Extract provided ->
English Deutsch Français Italiano Español Português 繁體中文 Bahasa Indonesia Tiếng Việt ภาษาไทย
All categories

I had this Q in a test:
Differentiate f(x) when
f(x)= [(√x-1)^2]/√x

The answer the teacher gave was
1) f(x)= [(√x-1)^2]/√x
2) f(x)= x^(1/2)-2+x^(-1/2)
3) f'(x)= 1/2x^(-1/2)-1/2x^(-3/2)

I know how to get from the second stage to the third in the working out, but can somebody please explain how to get from the first stage to the second

2007-01-04 01:58:08 · 3 answers · asked by Anonymus 2 in Science & Mathematics Mathematics

3 answers

Divide x^(1/2) into each term of the polynomial.

The exponents get in the way and can confound you. On the top, you have:
[x^(1/2) - 1]^2

Expanded, that gives you:
x - 2x^(1/2) + 1

When you divide by x^(1/2), you subtract exponents. So you get:
x / x^(1/2) - 2x^(1/2) / x^(1/2) + 1 / x^(1/2)

Which is equal to:
x^(1 - 1/2) - 2x^(1/2 - 1/2) + 1x^(0 - 1/2)

And that finally gives you:
x^(1/2) - 2 + x^(-1/2)

Stored data entries
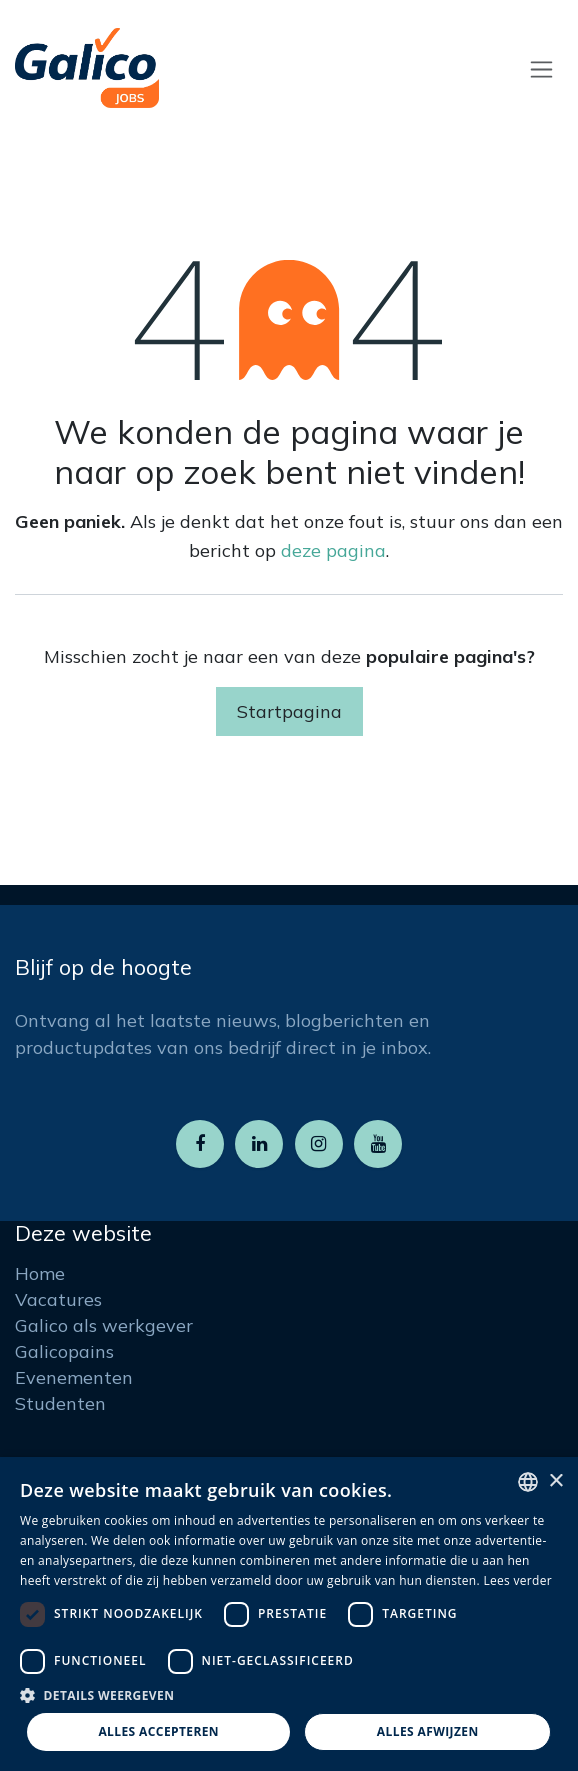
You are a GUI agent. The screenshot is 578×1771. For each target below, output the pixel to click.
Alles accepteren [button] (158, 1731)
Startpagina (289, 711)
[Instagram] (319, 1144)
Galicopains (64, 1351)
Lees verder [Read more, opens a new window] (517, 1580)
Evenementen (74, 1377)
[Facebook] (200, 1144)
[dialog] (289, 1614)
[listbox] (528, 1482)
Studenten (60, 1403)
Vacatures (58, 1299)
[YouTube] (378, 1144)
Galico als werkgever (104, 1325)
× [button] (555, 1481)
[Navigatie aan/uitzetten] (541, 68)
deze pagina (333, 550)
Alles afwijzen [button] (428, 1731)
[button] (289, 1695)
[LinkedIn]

Request A ->
In the differentiation question, what does the explanation say happens to the exponents when you divide by x^(1/2)?
Request B ->
Put the stretch of the records from the line containing "Lees verder [Read" through the end of the records into a Markdown table with the columns Row and Entry, leaving out blank lines.

Answer A ->
You subtract the exponents.

Answer B ->
| Row | Entry |
|---|---|
| 1 | Lees verder [Read more, opens a new window] (517, 1580) |
| 2 | Evenementen (74, 1377) |
| 3 | [Facebook] (200, 1144) |
| 4 | [dialog] (289, 1614) |
| 5 | [listbox] (528, 1482) |
| 6 | Studenten (60, 1403) |
| 7 | Vacatures (58, 1299) |
| 8 | [YouTube] (378, 1144) |
| 9 | Galico als werkgever (104, 1325) |
| 10 | × [button] (555, 1481) |
| 11 | [Navigatie aan/uitzetten] (541, 68) |
| 12 | deze pagina (333, 550) |
| 13 | Alles afwijzen [button] (428, 1731) |
| 14 | [button] (289, 1695) |
| 15 | [LinkedIn] |